Canal Grande da Santa Chiara a Santa Croce (Il) (1742)

Autore:

Antonio Visentini

(Venezia 1688 - Venezia 1782)

Dimensioni:

parte incisa mm. 247 x 416, lastra mm. 269 x 425

Tecnica:

Acquaforte

Stile:

Barocco

Note:

Marg. inf.: Prospectus in magnum Canalem e Regione S. Clarae ad Aedem  S. Crucis

b. dx.: 1

 

I° stato di 4

Bibliografia

Da Carlevarijs ai Tiepolo. Incisori veneti e friulani del Settecento, cat. della mostra Gorizia/Venezia,  a cura di Dario Succi, Venezia, Albrizzi editore,  983;  Dario Succi, Venezia nella felicità illuminata delle acqueforti di Antonio Visentini. Con il catalogo ragionato delle incisioni Urbis Venetiarum prospectus celebriores, introd. di Giandomenico Romanelli, Treviso, Vianello, 1984 (nuova ediz. 1995); André Corboz, Canaletto - Una Venezia immaginaria, Milano, Electa, 1985; Canaletto & Visentini, cat. della mostra Gorizia/Venezia, a cura di Dario Succi, Padova, Bertoncello-Tedeschi, 1986; Il Canal Grande nelle vedute del Prospectus Magni Canalis Venetiarum, a cura di E. Concina, Milano, Il Polifilo, 1988; I rami di Visentini per le vedute di Venezia del Canaletto, cat. della mostra Museo Correr Venezia, a cura di Giulio Lari, Bergamo, Bolis, 1990; Dario Succi, La Serenissima nello specchio di rame. Splendore di una civiltà figurativa del Settecento, Castelfranco Veneto, Cecchetto Prior Alto Antiquariato, 2013.

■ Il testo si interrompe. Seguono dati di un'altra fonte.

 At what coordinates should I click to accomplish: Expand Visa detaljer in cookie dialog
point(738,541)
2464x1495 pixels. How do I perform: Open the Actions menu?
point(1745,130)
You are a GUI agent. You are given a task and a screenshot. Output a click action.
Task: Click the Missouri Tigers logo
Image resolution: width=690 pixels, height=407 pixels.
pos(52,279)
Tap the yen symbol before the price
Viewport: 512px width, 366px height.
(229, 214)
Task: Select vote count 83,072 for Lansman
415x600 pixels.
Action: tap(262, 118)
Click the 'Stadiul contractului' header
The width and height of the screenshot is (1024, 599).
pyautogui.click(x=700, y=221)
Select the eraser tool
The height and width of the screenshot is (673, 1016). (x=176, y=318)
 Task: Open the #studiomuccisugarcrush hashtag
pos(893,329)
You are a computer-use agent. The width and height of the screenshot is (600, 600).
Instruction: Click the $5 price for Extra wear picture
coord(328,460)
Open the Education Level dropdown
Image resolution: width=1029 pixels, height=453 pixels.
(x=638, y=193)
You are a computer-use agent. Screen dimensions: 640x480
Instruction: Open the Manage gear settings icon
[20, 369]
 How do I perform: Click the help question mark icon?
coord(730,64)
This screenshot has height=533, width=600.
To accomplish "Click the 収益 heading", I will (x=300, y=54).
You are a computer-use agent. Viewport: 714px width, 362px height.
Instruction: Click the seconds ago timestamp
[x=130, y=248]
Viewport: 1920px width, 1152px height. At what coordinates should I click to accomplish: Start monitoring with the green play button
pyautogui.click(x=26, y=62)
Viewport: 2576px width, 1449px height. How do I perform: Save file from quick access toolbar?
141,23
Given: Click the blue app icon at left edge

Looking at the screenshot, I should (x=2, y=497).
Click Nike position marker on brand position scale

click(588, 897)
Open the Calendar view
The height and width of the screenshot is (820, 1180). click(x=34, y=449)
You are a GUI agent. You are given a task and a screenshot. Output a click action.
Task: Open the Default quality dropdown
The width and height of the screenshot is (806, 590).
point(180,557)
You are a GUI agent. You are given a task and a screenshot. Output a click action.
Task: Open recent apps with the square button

Canal Grande da Santa Chiara a Santa Croce (Il) (1742)

Come nell’ultima veduta della Pars prima, siamo ancora nella zona terminale del Canal Grande , ma la prospettiva è rovesciata rispetto alla tavola precedente e punta ora di nuovo verso sud e il ponte Rialto. Il Canal Grande è qui ora inquadrato dalle fondamenta di S. Chiara alla chiesa di Santa Croce sullo sfondo. Il primo piano e tutta la parte centrale della veduta sono occupate dal traffico delle barche e delle gondole  gondola che si muovono in tutte le direzioni. La prospettiva architettonica dei palazzi lungo la riva si svolge tutta lungo la riva destra, a partire dal primo piano, e descrive e l’ampio andamento curvilineo del canale fino all’ansa di S. Croce.

 Nel primo palazzo pienamente visibile a sinistra, sede del residente -segretario britannico, manca l’insegna ovale sotto il terrazzo, presente nella tavola precedente. Poiché in un disegno del Canaletto datato 16 luglio 1734, preparatorio del corrispondente dipinto oggi al Musée Cognac-Jay, si riscontra la stessa omissione, risulta avvalorata l’ipotesi di Dario Succi che la tavola  fosse stata incisa da Visentini, intorno al 1734-35, insieme a quelle della pars prima e rielaborata poi per l’edizione del 1742 in cui venne per la prima volta pubblicata.